Liver function tests must be performed before starting regorafenib, at least every 2 weeks during the first 2 months of treatment, and monthly or more frequently thereafter as clinically indicated.
Safety Profile
In the phase III trial, the most common adverse events of any grade in the regorafenib group were pain (55% vs 44% with placebo) and hand-foot skin reaction (51% vs 7%). The most common grade ≥ 3 adverse events were hypertension (15% vs 5%), hand-foot skin reaction (12% vs < 1%), asthenia/fatigue (10% vs 5%), and infection (8% vs 6%). The most common grade ≥ 3 laboratory abnormalities were hypophosphatemia (34% vs 7%), increased AST (18% vs 20%), lymphopenia (18% vs 11%), and proteinuria (17% vs 3%).
NEW INDICATION FOR REGORAFENIB
The approved indications for regorafenib (Stivarga) have been expanded to include the treatment of patients with hepatocellular carcinoma who have been previously treated with sorafenib.

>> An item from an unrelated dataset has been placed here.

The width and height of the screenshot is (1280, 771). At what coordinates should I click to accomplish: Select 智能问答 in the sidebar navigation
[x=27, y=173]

The recommended dosage of regorafenib in hepatocellular carcinoma is 160 mg once daily for the first 21 days of each 28-day treatment cycle, with treatment continued until disease progression or unacceptable toxicity.
Adverse events led to dose interruption in 58% of regorafenib patients and to dose reduction in 48%, with the most common causes of dose modification being hand-foot skin reaction (21%), blood bilirubin increase (5.9%), fatigue (5.1%), and diarrhea (5.3%). Adverse events led to treatment discontinuation in 10.4% of regorafenib patients (vs 3.6% of placebo patients), with the most common causes being hand-foot skin reaction (1.9%) and increased AST (1.6%).

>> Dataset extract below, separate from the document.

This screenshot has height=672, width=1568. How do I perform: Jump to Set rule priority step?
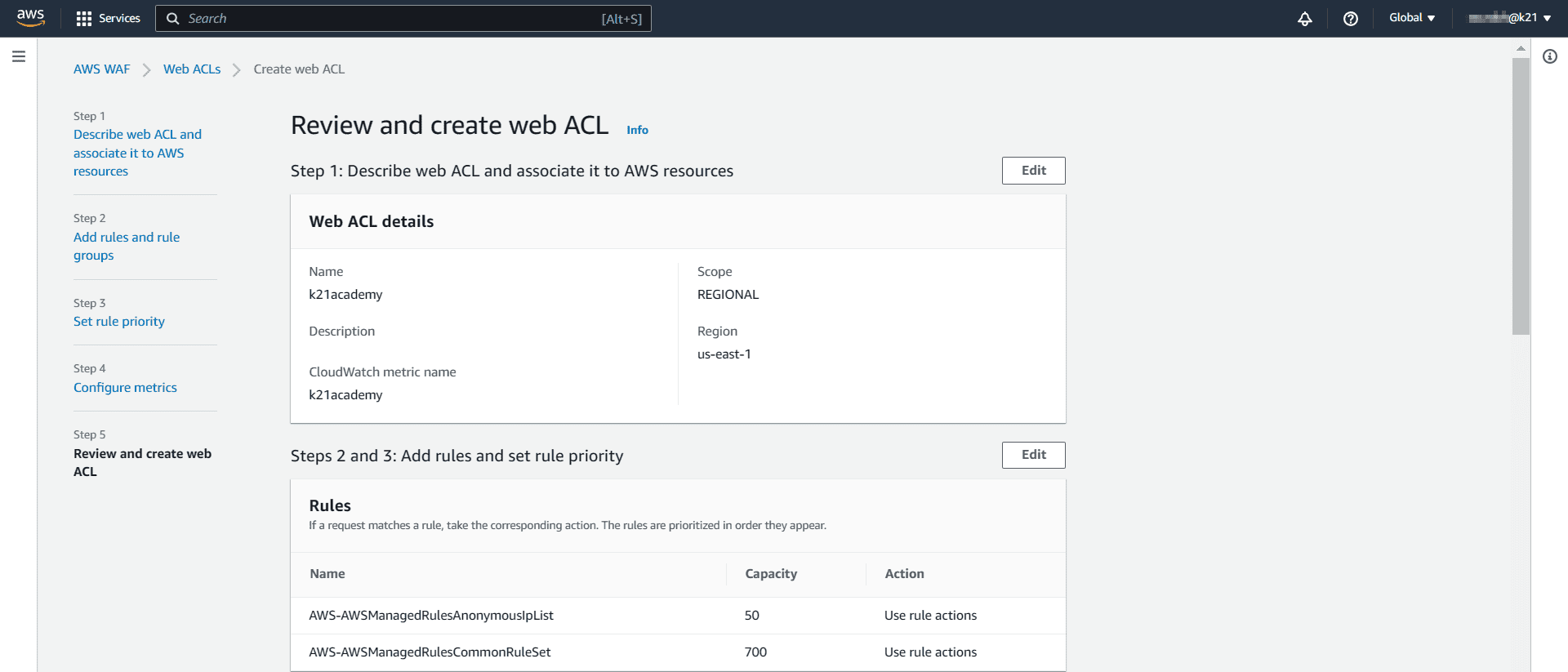tap(119, 322)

Regorafenib carries a boxed warning for hepatotoxicity. Severe and sometimes fatal hepatotoxicity have been observed in clinical trials. Regorafenib also carries warnings/precautions for hepatotoxicity, infections, hemorrhage, gastrointestinal perforation or fistulae, dermatologic toxicity, hypertension, cardiac ischemia or infarction, reversible posterior leukoencephalopathy syndrome, wound healing complications, and embryofetal toxicity. ■
CHILD-PUGH SCORE
The Child-Pugh score, a prognostic measure used in patients with chronic liver disease, is determined by five clinical measures, including total bilirubin level; serum albumin level; prothrombin time expressed by international normalized ratio, presence of ascites (none, mild, severe); and presence of hepatic encephalopathy (none; grade I–II; grade III–IV). Each clinical measure is assigned 1 to 3 points ranging from least severe (1 point) to most severe (3 points). A total score based on the five clinical measures is used to determine Child-Pugh class of disease (A, B, or C).
REFERENCES
1. U.S. Food and Drug Administration: Regorafenib. Available at www.fda.gov/Drugs/InformationOnDrugs/ApprovedDrugs/ucm555548.htm. Accessed August 28, 2017.
2. Stivarga (regorafenib) tablets prescribing information. Bayer HealthCare Pharmaceuticals Inc, April 2017. Available at www.accessdata.fda.gov/drugsatfda_docs/label/2017/203085s007lbl.pdf. Accessed August 28, 2017.
3. Bruix J, Qin S, Merle P, et al: Regorafenib for patients with hepatocellular carcinoma who progressed on sorafenib treatment (RESORCE): A randomised, double-blind, placebo-controlled, phase 3 trial. Lancet 389:56-66, 2017.